|Detailed Objective: This study identifies and evaluates existing tools used by State or local agencies
to detect fraud and abuse among staff or participants in the Special Supplemental
Nutrition Program for Women, Infants, and Children (WIC). Identification and evaluation
of these tools are necessary to determine the best practices to prevent fraud.
Emphasis will be placed on the manner in which existing survey data of WIC agencies,
collected through General Accounting Office and Food and Nutrition Service surveys,
can be used to achieve the objectives of the study.

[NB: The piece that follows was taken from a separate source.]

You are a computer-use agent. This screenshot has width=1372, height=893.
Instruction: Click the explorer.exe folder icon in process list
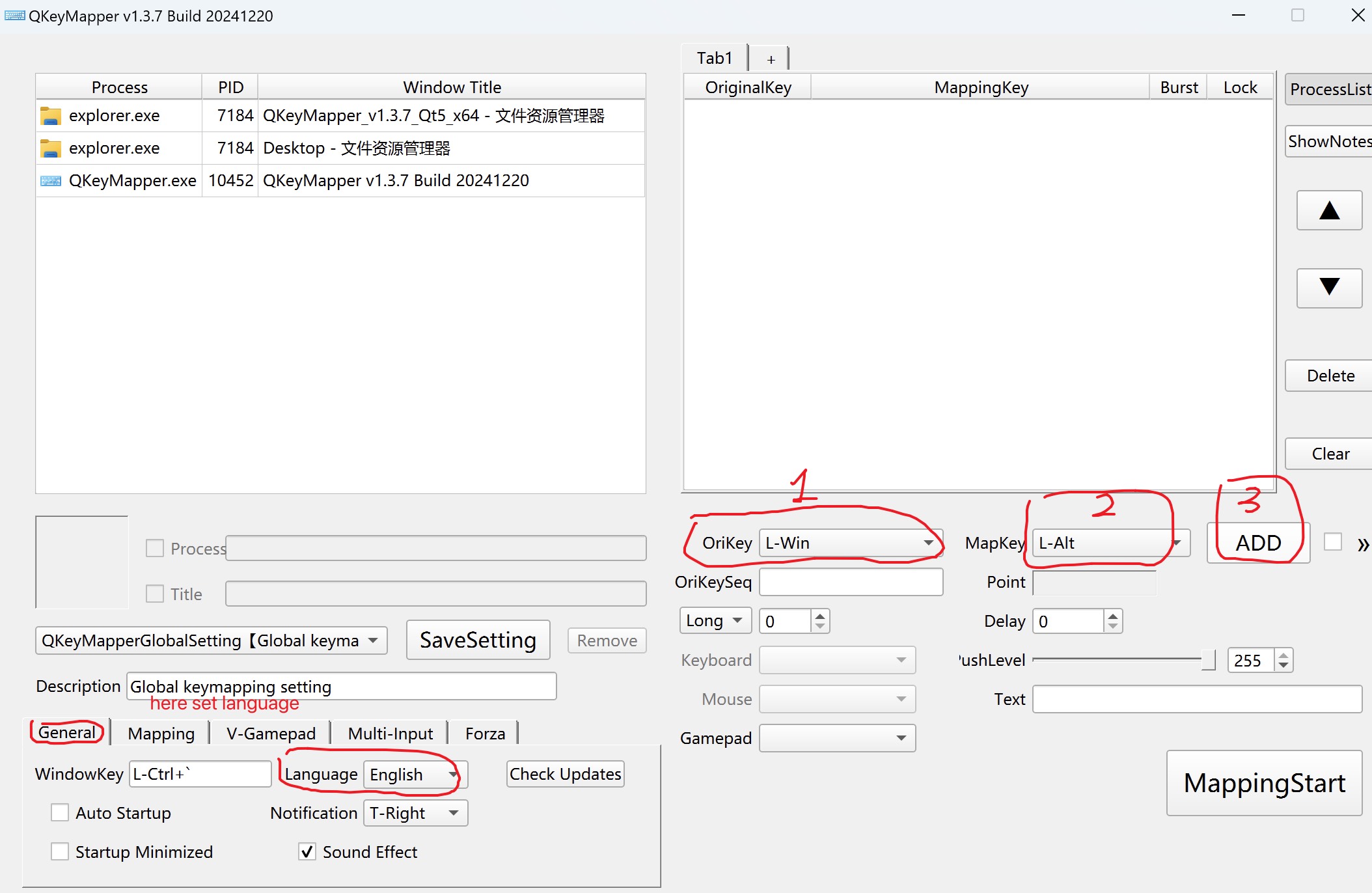(50, 115)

Some tools presently in use to indicate possible fraud among staff and participants
include a high number of multiple births enrolled; an abnormal ratio of infants
to children enrolled in a clinic; an unusual decrease in participant no-show
rates; or a rapid increase in voucher redemption rates. Possible new tools will
be identified, evaluated, and proposed. Determination of existing or new tools
as best practices is dependent on factors including, but not limited to, the
geographic location of WIC offices, number of participants in the WIC program,
and resources available to implement fraud-prevention methods. Possible new
tools will be proposed with the recognition that existing or new tools deemed
as best practices will vary among WIC agencies. Once identified, best practices
to prevent staff and participant fraud would be made available to all State
and local agencies to help manage their WIC programs. A fixed-price contract
was awarded to Applied Techno-Management Systems, Inc., for $225,550 in fiscal
1999. The project is expected to be completed by March, 2001.